Das schwedische Modell

Johannes Vogel, FDP-Vizevorsitzender und Erster Parlamentarischer Geschäftsführer seiner Fraktion, schrieb schon 2021 in einem Papier, es brauche eine „gesetzliche Aktienrente nach schwedischem Vorbild“. Schweden und Norwegen haben kapitalmarktgedeckte Renten eingeführt. Die FDP findet, Deutschland brauche das auch. Doch was plant die Ampel (laut Vogel eine „historische Weichenstellung“), und warum ist das laut FDP trotzdem nicht genug, um dem „schwedischen Vorbild“ gerecht zu werden?

Das Generationenkapital, Teil des Rentenpakets II der Ampel, ist die neue kapitalgedeckte Säule für das deutsche Rentensystem. Dabei soll der Staat zunächst Kredite aufnehmen, um sie dann am Kapitalmarkt anzulegen. Das geliehene Geld wird nicht ausgegeben, daher wird die Schuldenbremse eingehalten. Am Ende sollen rund 200 Milliarden Euro zusammenkommen, die Erträge sollen in erster Linie die Steigerung des Beitragssatzes abschwächen. Einsteigen will die Regierung mit 12 Milliarden Euro.

In Schweden gibt es kein Generationenkapital, sondern eine echte(re) Aktienrente. Dort wird ein Teil der Rentenversicherungsbeiträge jedes Beitragszahlers in Aktienfonds investiert. Arbeitnehmer zahlen 16 Prozent – in Deutschland sind es derzeit 18,6 Prozent – ihres Bruttoeinkommens in die umlagefinanzierte Rente des ersten Pfeilers ein. 2,5 Prozent müssen dann noch in individuelle Vorsorgefonds, die Prämienrente, investiert werden, um einen individuellen Kapitalstock aufzubauen, der Arbeitnehmern ab dem Renteneintritt zur Verfügung steht.
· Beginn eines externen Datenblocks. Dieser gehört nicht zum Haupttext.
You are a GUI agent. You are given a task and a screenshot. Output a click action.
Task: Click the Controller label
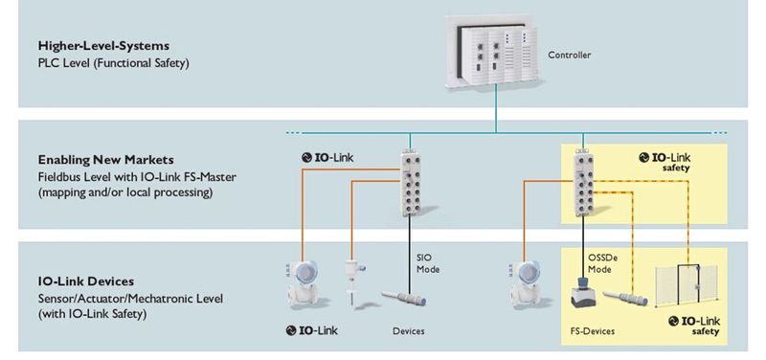pyautogui.click(x=569, y=55)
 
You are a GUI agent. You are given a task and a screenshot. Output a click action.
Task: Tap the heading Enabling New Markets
pyautogui.click(x=100, y=160)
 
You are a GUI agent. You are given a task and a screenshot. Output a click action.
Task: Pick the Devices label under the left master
pyautogui.click(x=408, y=331)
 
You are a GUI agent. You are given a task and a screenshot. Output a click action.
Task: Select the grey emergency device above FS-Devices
pyautogui.click(x=579, y=298)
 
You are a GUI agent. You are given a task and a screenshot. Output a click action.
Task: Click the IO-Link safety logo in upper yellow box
pyautogui.click(x=670, y=159)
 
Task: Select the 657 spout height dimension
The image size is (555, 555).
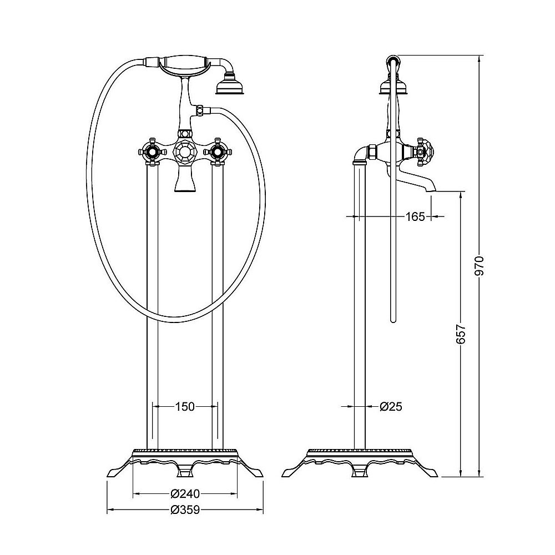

Man kann sich zwischen 800 Fonds auf dem Markt oder dem staatlich betriebenen Fonds AP7 entscheiden. Die Aktienrente macht trotzdem nur einen kleinen Anteil der staatlichen Rente aus, zuletzt etwa acht Prozent. In Deutschland betrugen die Gesamtausgaben der Rente etwa 359,55 Milliarden Euro im Jahr. Acht Prozent wären immerhin rund 28,8 Milliarden Euro.

„Enkelfit“ nennt die FDP den Einstieg in die Aktienrente. Die zentrale Forderung aus dem Vogel-Papier von 2021: Jeder Versicherte sollte zwei Prozent des eigenen Bruttoeinkommens in eine gesetzliche Aktienrente einzahlen, der Beitragssatz zur Rentenversicherung würde entsprechend reduziert.

Die Deutschen blicken seit jeher skeptisch auf Investitionen in Aktien. Die Linke im Land ist naturgemäß besonders misstrauisch, in einem Artikel für die taz schrieb Ulrike Herrmann jüngst, von der Aktienrente profitierten vor allem Reiche, weil die Papiere teurer würden, wenn der Staat in den Aktienmarkt dränge. Als sei es eine Unmöglichkeit, als Mitglied der Mittelschicht in Aktien zu investieren.

Erwartbar dagegen ist zwar auch der Deutsche Gewerkschaftsbund, doch mitunter mit interessanten Begründungen. „Sehr skeptisch“ seien sie, sagte DGB-Vorsitzende Yasmin Fahimi vor einem Jahr. Einen Generationenvertrag könne man nicht auf volatilen Finanzmärkten aufbauen. Trotzdem kritisierte sie jüngst vor allem das Volumen des Vorhabens. „Der FDP-Chef weiß selbst: Die Aktienerträge des Generationenkapitals mindern die Beiträge nur um höchstens 0,3 Prozent und das frühestens ab 2035“, sagte sie.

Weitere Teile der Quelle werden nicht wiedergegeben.